- Supplied records
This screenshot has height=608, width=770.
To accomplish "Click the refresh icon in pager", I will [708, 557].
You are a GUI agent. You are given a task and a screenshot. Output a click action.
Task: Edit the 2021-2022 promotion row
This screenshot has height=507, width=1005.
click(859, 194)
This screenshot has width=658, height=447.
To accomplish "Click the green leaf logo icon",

- What is required
Once you have counted the lines above that hold the word "icon", report only that total.

- Response
2